* begin Data supplied *

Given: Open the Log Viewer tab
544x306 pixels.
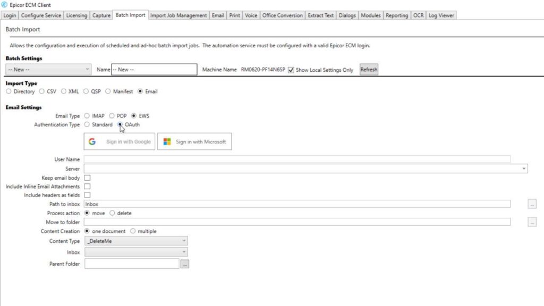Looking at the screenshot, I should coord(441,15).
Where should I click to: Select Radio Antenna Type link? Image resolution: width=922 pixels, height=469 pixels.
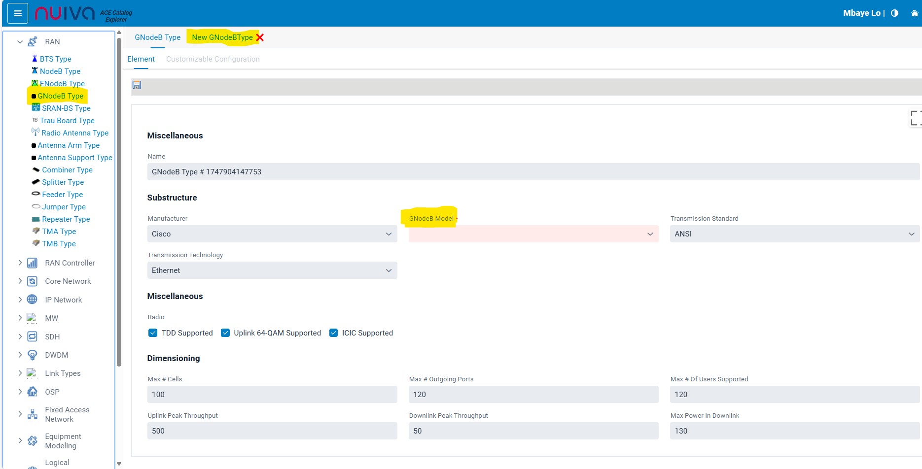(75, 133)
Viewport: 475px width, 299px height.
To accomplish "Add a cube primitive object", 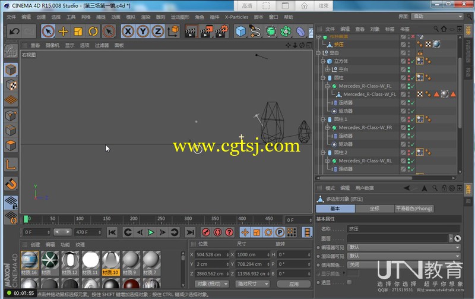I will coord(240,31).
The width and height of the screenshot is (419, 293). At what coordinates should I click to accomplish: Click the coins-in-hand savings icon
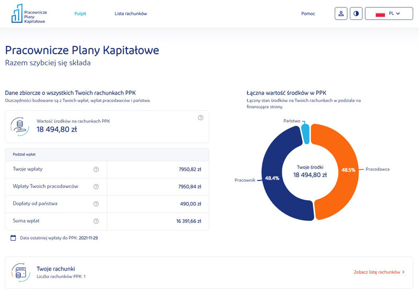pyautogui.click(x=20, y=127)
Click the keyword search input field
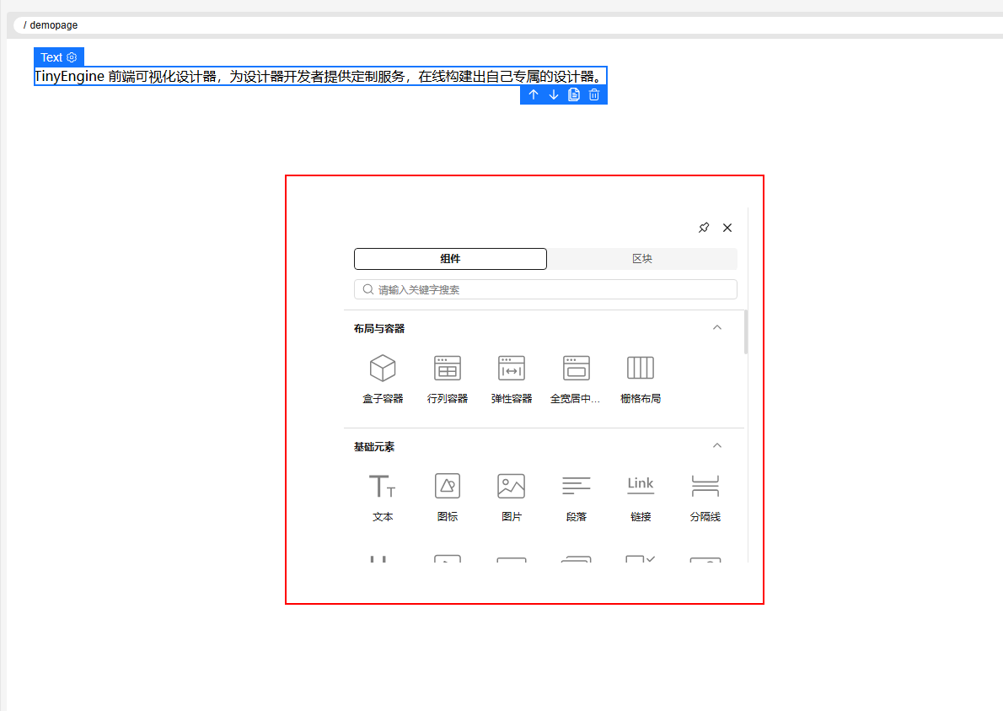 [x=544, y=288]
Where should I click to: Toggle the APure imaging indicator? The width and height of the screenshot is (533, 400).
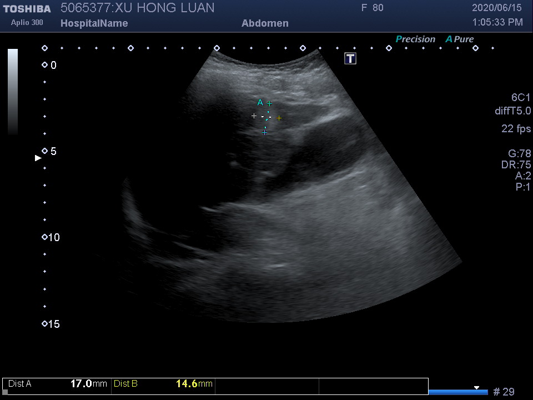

* end Data supplied *

## Task instructions
Set down verbatim every line of the data, starting at the line containing "Click the keyword search input field" and continuing through the end of the data. Omit the pictures.

## Final result
Click the keyword search input field
 [x=544, y=288]
Where should I click to: Toggle the APure imaging indicator? The width and height of the screenshot is (533, 400).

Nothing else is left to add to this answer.